CI/CD with Databricks Git folders (Repos)

Databricks Git folders can be used in your CI/CD flows. By configuring Databricks Git folders in the workspace, you can use source control for work in Git repositories and integrate them into your data engineering workflows. For a more comprehensive overview of CI/CD with Azure Databricks, see CI/CD on Azure Databricks.

Usage flows

Most of the work in developing automation for Git folders is in the initial configuration for your folders and in understanding the Azure Databricks Repos REST API you use to automate Git operations from Azure Databricks jobs. Before you start building your automation and setting up folders, review the remote Git repositories you will incorporate into your automation flows and select the right ones for the different stages of your automation, including development, integration, staging, and production.

  • Admin flow: For production flows, a Azure Databricks workspace admin sets up top-level folders in your workspace to host the production git folders. The admin clones a Git repository and branch when creating them, and could give these folders meaningful names such as "Production", "Test", or "Staging" which correspond to the remote Git repositories' purpose in your development flows. For more details, see Production Git folder.
  • User flow: A user can create a Git folder under /Workspace/Users/<email>/ based on a remote Git repository. A user creates a local user-specific branch for the work the user will commit to it and push to the remote repository. For information on collaborating in user-specific Git folders, see Collaborate using Git folders.
  • Merge flow: Users can create pull requests (PRs) after pushing from a Git folder. When the PR is merged, automation can pull the changes into the production Git folders using the Azure Databricks Repos API.

Collaborate using Git folders

You can easily collaborate with others using Git folders, pulling updates and pushing changes directly from the Azure Databricks UI. For example, use a feature or development branch to aggregate changes made across multiple branches.

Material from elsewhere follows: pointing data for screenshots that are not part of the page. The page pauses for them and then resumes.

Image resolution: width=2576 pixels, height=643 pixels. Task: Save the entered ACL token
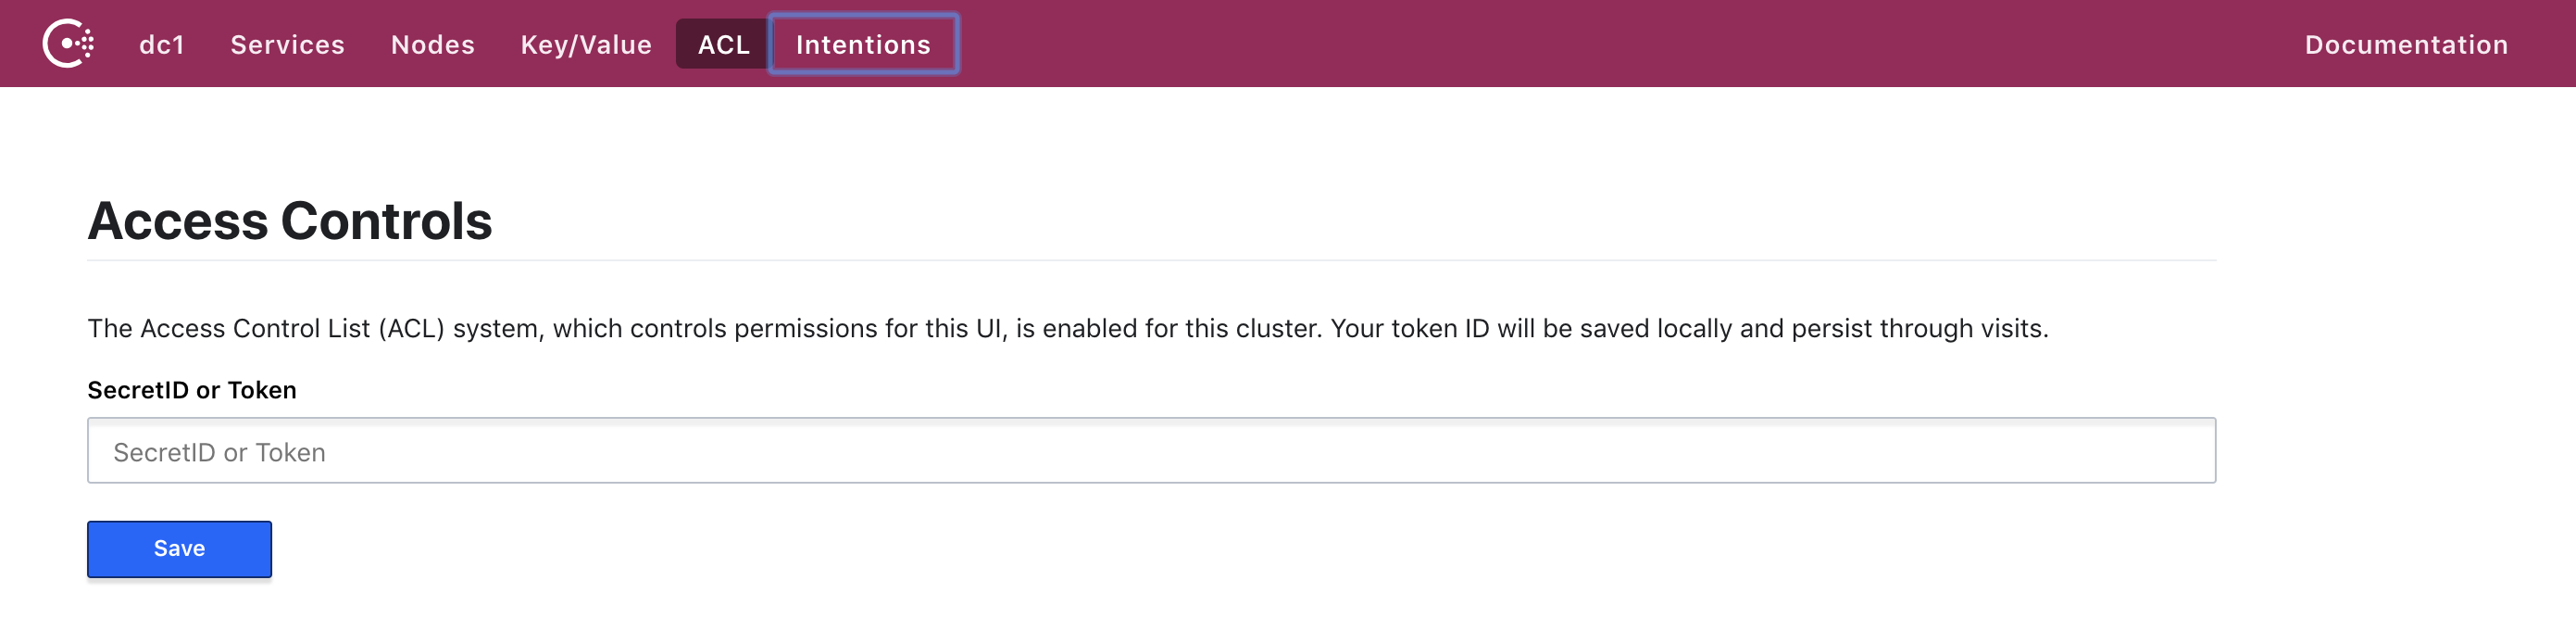[179, 549]

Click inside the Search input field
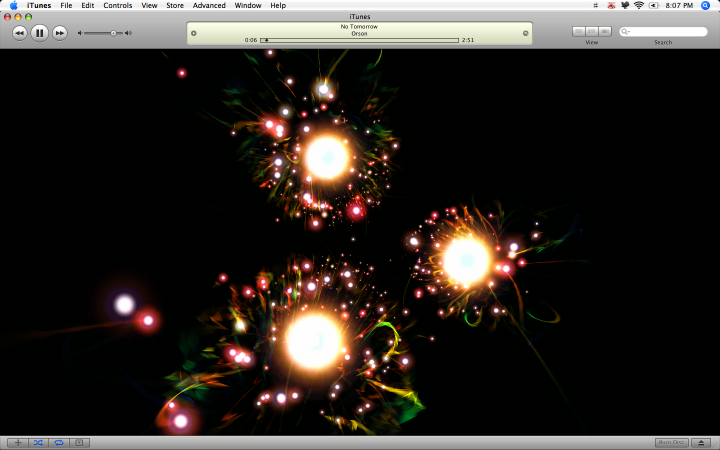[x=664, y=32]
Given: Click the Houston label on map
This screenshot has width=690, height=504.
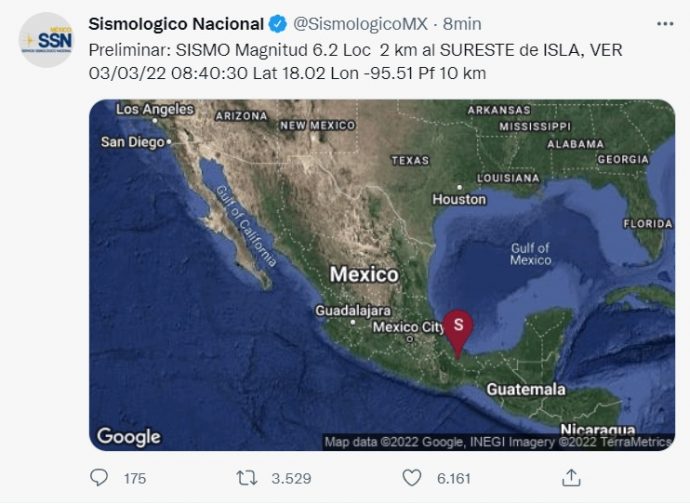Looking at the screenshot, I should (x=459, y=199).
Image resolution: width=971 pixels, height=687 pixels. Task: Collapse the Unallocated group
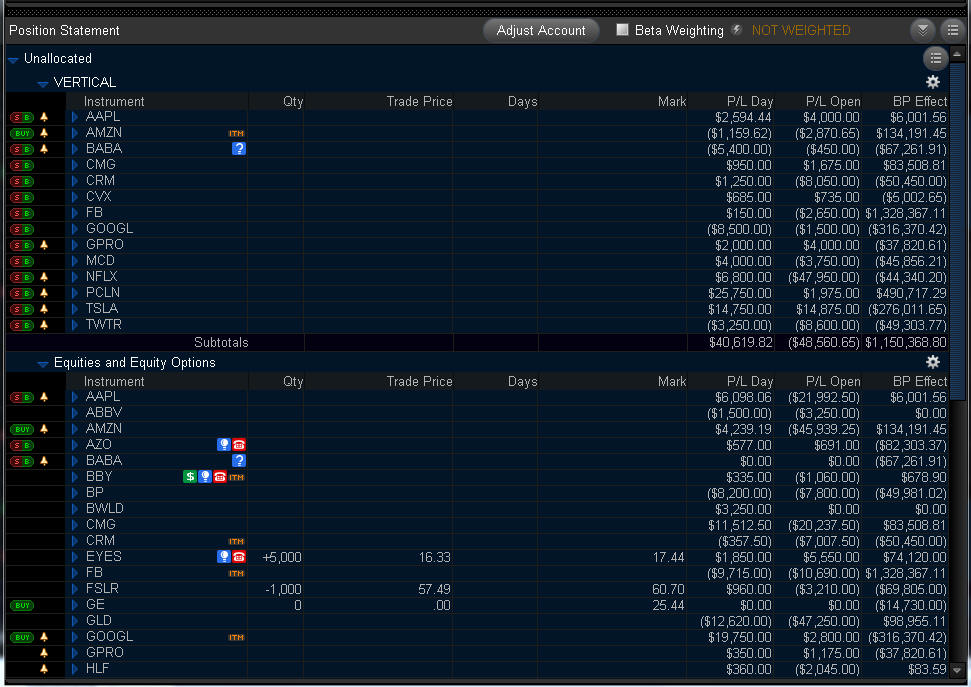click(13, 59)
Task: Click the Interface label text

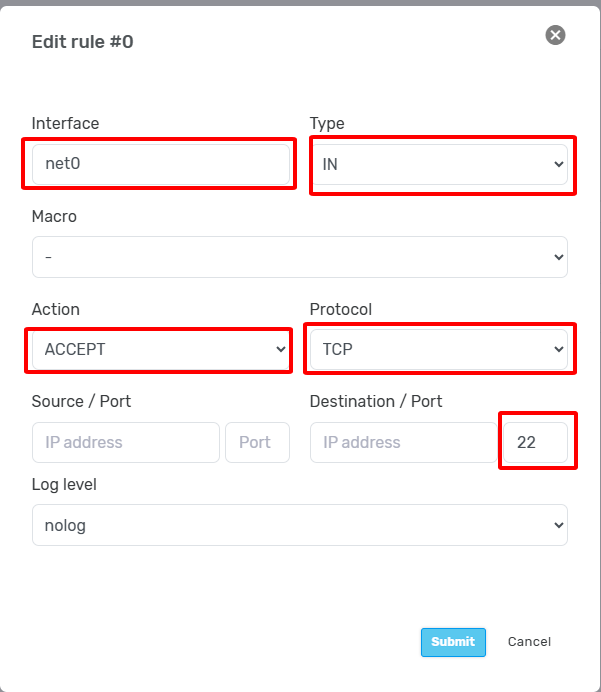Action: [66, 124]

The following flow describes how to collaborate using a feature branch:

  1. Clone your existing Git repository to your Databricks workspace.
  2. Use the Git folders UI to create a feature branch from the main branch. You can create and use multiple feature branches to do your work.
  3. Make your modifications to Azure Databricks notebooks and other files in the repository.
  4. Commit and push your changes to the remote Git repository.
  5. Contributors can now clone the Git repository into their own user folder.
    1. Working on a new branch, a coworker makes changes to the notebooks and other files in the Git folder.
    2. The contributor commits and pushes their changes to the remote Git repository.
  6. When you or other contributors are ready to merge your code, create a PR on the Git provider website. Review your code with your team before merging the changes into the deployment branch.

Note

Databricks recommends that each developer work on their own branch. For information about how to resolve merge conflicts, see Resolve merge conflicts.

Choose a CI/CD approach

Databricks recommends using Databricks Asset Bundles to package and deploy your CI/CD workflows. If you prefer to deploy only source-controlled code into the workspace, you can set up a production Git folder. For a more comprehensive overview of CI/CD with Azure Databricks, see CI/CD on Azure Databricks.

Tip

Define resources like jobs and pipelines in source files using bundles, then create, deploy and manage bundles in workspace Git folders. See Collaborate on bundles in the workspace.

Production Git folder

Production Git folders serve a different purpose than user-level Git folders located in your user folder in /Workspace/Users/. User-level Git folders act as local checkouts, where users develop and push code changes. In contrast, production Git folders are created by Databricks admins outside of user folders and contain production deployment branches. Production Git folders contain the source for automated workflows and should only be updated programmatically when pull requests (PRs) are merged into the deployment branches. For production Git folders, limit user access to run-only and allow only admins and Azure Databricks service principals to edit.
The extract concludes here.